— BEGIN —
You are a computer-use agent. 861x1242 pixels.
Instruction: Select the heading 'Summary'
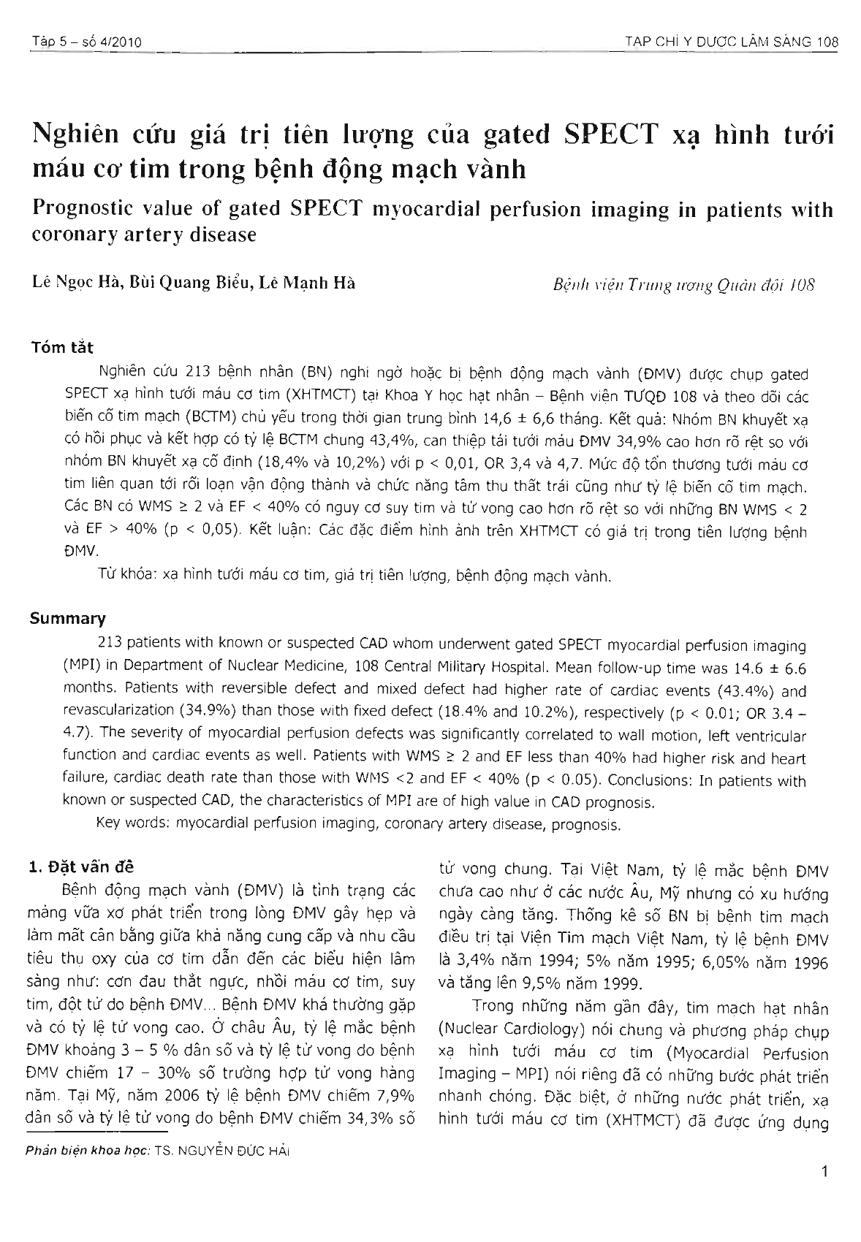67,619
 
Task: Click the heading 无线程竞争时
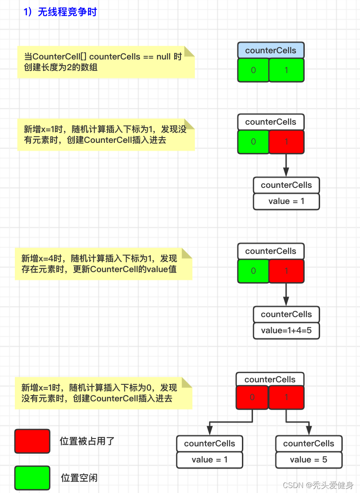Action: (60, 12)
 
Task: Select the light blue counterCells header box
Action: (271, 50)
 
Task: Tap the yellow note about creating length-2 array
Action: (106, 62)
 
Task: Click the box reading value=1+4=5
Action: (286, 330)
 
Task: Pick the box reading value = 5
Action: (308, 460)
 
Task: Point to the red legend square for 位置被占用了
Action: (32, 441)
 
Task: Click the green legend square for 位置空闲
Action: (32, 478)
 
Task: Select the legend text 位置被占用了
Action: (87, 441)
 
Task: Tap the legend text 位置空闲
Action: (79, 478)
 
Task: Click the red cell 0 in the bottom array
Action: (252, 398)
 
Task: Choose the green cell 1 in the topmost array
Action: (287, 70)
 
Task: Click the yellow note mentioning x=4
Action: (103, 264)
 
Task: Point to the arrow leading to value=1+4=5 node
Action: (286, 294)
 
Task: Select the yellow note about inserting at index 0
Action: (103, 393)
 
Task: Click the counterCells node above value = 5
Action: (308, 443)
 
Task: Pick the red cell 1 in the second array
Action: (287, 142)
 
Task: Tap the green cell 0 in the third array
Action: (253, 271)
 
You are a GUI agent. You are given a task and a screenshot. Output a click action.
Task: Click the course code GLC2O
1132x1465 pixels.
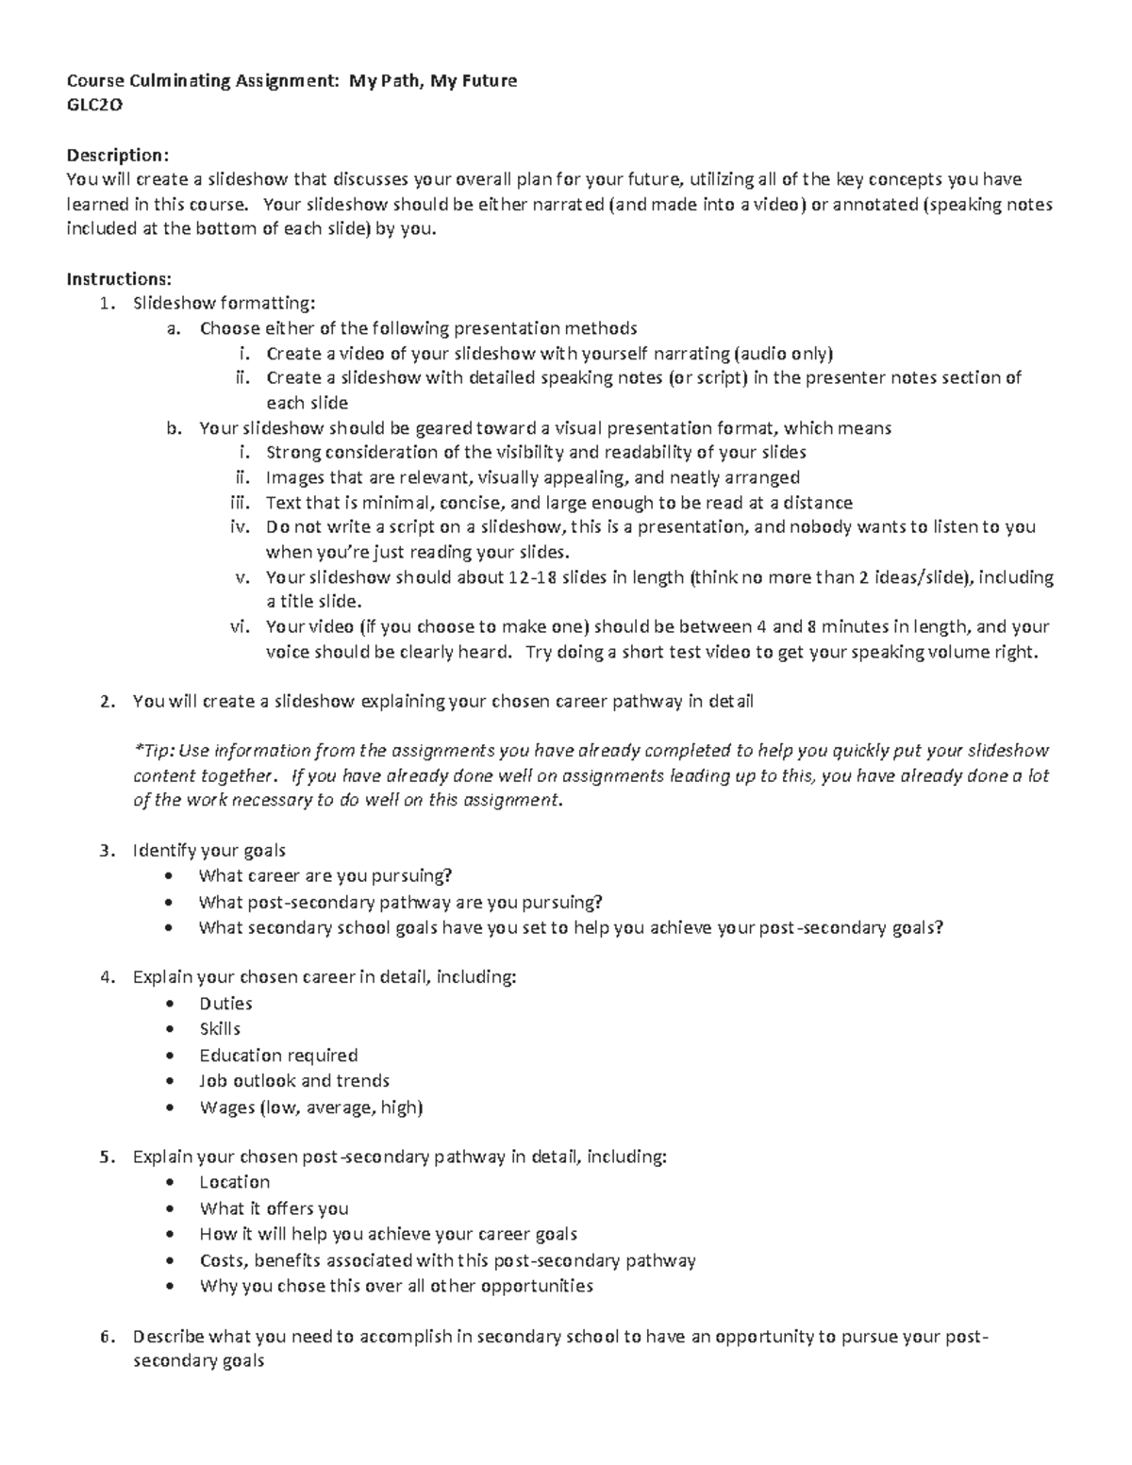coord(93,105)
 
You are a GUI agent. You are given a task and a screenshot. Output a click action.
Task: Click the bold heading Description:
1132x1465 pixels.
coord(117,155)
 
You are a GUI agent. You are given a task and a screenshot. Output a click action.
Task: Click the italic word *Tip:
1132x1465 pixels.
coord(153,751)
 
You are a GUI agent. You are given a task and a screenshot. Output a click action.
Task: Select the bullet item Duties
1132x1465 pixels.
coord(225,1003)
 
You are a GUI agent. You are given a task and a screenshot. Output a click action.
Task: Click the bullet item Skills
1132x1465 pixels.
coord(220,1028)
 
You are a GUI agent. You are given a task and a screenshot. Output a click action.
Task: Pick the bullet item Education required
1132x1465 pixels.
coord(278,1055)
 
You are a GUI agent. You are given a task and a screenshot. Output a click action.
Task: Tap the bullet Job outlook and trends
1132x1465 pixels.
coord(294,1080)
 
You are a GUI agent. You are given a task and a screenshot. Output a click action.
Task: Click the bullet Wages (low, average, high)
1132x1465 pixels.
coord(310,1107)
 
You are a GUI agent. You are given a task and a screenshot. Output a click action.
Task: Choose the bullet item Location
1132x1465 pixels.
coord(234,1182)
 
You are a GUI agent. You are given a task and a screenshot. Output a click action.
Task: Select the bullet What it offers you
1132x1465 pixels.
coord(274,1208)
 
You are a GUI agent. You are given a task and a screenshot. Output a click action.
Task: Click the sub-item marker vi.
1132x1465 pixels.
coord(241,626)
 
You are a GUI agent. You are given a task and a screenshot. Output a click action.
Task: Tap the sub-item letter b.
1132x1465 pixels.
coord(173,428)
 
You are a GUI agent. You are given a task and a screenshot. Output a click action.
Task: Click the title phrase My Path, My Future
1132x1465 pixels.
coord(433,80)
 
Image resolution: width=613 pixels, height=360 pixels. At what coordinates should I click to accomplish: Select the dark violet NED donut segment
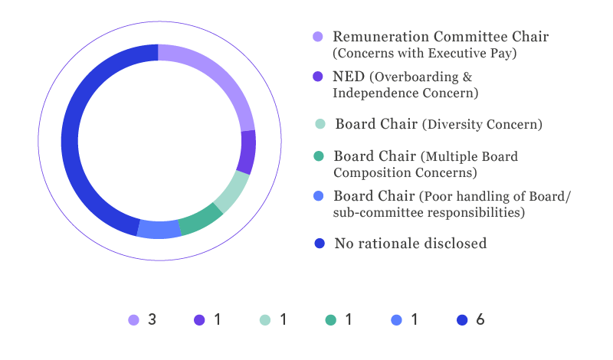(x=247, y=152)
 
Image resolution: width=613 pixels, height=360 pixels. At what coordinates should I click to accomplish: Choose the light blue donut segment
(x=159, y=230)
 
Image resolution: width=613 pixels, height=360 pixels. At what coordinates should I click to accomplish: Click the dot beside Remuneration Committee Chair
(x=318, y=37)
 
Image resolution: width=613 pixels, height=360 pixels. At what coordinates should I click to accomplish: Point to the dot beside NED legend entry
(x=318, y=77)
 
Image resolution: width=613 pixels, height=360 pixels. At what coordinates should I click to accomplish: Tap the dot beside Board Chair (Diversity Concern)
(x=320, y=124)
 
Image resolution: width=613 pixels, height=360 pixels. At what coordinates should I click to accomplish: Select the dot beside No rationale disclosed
(x=320, y=244)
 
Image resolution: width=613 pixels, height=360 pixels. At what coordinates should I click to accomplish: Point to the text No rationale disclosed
(x=411, y=244)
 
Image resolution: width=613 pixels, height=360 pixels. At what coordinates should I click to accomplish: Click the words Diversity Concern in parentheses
(x=482, y=124)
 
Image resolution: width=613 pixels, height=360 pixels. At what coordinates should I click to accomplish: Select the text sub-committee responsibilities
(x=429, y=212)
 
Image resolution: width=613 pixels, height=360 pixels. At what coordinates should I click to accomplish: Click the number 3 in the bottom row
(x=152, y=319)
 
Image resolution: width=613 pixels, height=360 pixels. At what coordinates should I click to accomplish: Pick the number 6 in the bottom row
(x=480, y=319)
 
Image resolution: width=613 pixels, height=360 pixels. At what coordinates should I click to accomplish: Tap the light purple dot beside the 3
(x=133, y=319)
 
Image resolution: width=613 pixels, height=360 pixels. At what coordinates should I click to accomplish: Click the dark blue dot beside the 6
(x=462, y=319)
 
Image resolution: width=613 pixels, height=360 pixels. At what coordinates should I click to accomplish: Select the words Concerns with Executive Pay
(x=425, y=53)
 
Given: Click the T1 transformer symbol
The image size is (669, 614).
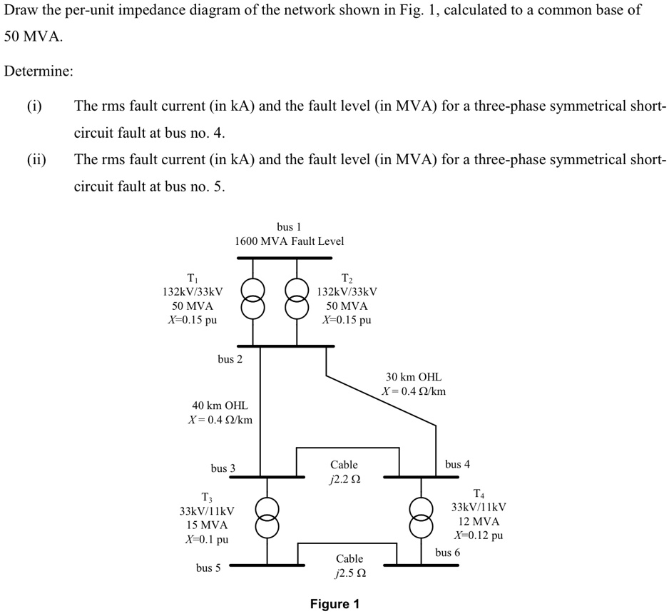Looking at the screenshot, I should [252, 299].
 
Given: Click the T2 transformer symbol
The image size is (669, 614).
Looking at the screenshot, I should [297, 299].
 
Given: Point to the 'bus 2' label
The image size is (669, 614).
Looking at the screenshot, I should [230, 359].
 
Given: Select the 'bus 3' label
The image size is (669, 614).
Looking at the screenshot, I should [223, 468].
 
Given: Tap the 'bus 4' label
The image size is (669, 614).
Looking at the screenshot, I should [457, 464].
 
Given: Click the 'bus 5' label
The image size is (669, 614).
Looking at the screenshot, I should [208, 568].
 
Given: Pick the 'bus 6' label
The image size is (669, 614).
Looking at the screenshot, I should [447, 553].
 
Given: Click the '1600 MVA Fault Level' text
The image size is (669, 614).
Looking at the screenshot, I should [289, 241].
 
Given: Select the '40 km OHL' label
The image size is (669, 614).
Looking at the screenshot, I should [220, 406].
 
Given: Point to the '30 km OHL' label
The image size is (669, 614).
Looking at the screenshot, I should [414, 376].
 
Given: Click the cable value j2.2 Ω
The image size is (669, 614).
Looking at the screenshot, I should [344, 479].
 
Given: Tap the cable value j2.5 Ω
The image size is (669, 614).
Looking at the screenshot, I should [349, 573].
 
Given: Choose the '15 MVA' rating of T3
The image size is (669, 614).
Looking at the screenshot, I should [206, 525].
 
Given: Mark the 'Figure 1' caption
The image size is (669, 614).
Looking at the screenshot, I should [334, 604].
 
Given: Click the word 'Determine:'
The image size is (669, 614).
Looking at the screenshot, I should [39, 71].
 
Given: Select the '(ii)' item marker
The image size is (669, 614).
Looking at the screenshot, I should [36, 158].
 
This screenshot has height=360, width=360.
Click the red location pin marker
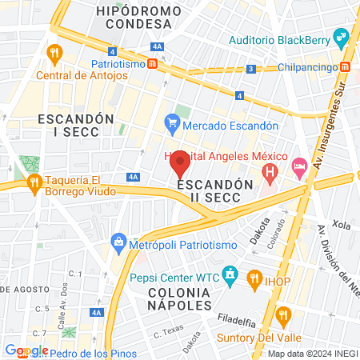coord(180,164)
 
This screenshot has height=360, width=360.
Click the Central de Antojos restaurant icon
coord(54,54)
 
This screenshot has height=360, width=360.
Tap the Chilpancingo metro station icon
coord(345,68)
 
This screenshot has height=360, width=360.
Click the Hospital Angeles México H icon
coord(270,170)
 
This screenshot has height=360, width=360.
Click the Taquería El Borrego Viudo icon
coord(34,183)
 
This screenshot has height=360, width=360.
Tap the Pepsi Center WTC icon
coord(230,278)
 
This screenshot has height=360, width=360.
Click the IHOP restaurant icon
coord(255,278)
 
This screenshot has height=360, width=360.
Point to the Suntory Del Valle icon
coord(282,313)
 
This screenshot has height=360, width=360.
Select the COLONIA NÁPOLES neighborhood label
coord(180,298)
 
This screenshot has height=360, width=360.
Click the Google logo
— END —
◆ Goal
Copy the entries above word for word, from the line containing "Task: Click the heading 无线程竞争时" through the line containing "coord(153,751)", including both of those lines and leaving out the pictures.

◆ Task answer
Task: Click the heading 无线程竞争时
Action: (60, 12)
 
Task: Select the light blue counterCells header box
Action: (271, 50)
 
Task: Tap the yellow note about creating length-2 array
Action: (106, 62)
 
Task: Click the box reading value=1+4=5
Action: (286, 330)
 
Task: Pick the box reading value = 5
Action: (308, 460)
 
Task: Point to the red legend square for 位置被占用了
Action: (32, 441)
 
Task: Click the green legend square for 位置空闲
Action: (32, 478)
 
Task: Select the legend text 位置被占用了
Action: (87, 441)
 
Task: Tap the legend text 位置空闲
Action: (79, 478)
 
Task: Click the red cell 0 in the bottom array
Action: (252, 398)
 
Task: Choose the green cell 1 in the topmost array
Action: (287, 70)
 
Task: Click the yellow note mentioning x=4
Action: (103, 264)
 
Task: Point to the arrow leading to value=1+4=5 node
Action: (286, 294)
 
Task: Select the yellow note about inserting at index 0
Action: (103, 393)
 
Task: Click the counterCells node above value = 5
Action: (308, 443)
 
Task: Pick the red cell 1 in the second array
Action: (287, 142)
 
Task: Tap the green cell 0 in the third array
Action: (253, 271)
 
You are a GUI agent. You are given a task and a screenshot. Output a click action.
Task: Click the course code GLC2O
1132x1465 pixels.
coord(93,105)
 
You are a GUI agent. You are given a task and a screenshot. Output a click action.
Task: Click the bold heading Description:
1132x1465 pixels.
coord(117,155)
 
You are a GUI agent. You are given a task and a screenshot. Output a click action.
Task: Click the italic word *Tip:
1132x1465 pixels.
coord(153,751)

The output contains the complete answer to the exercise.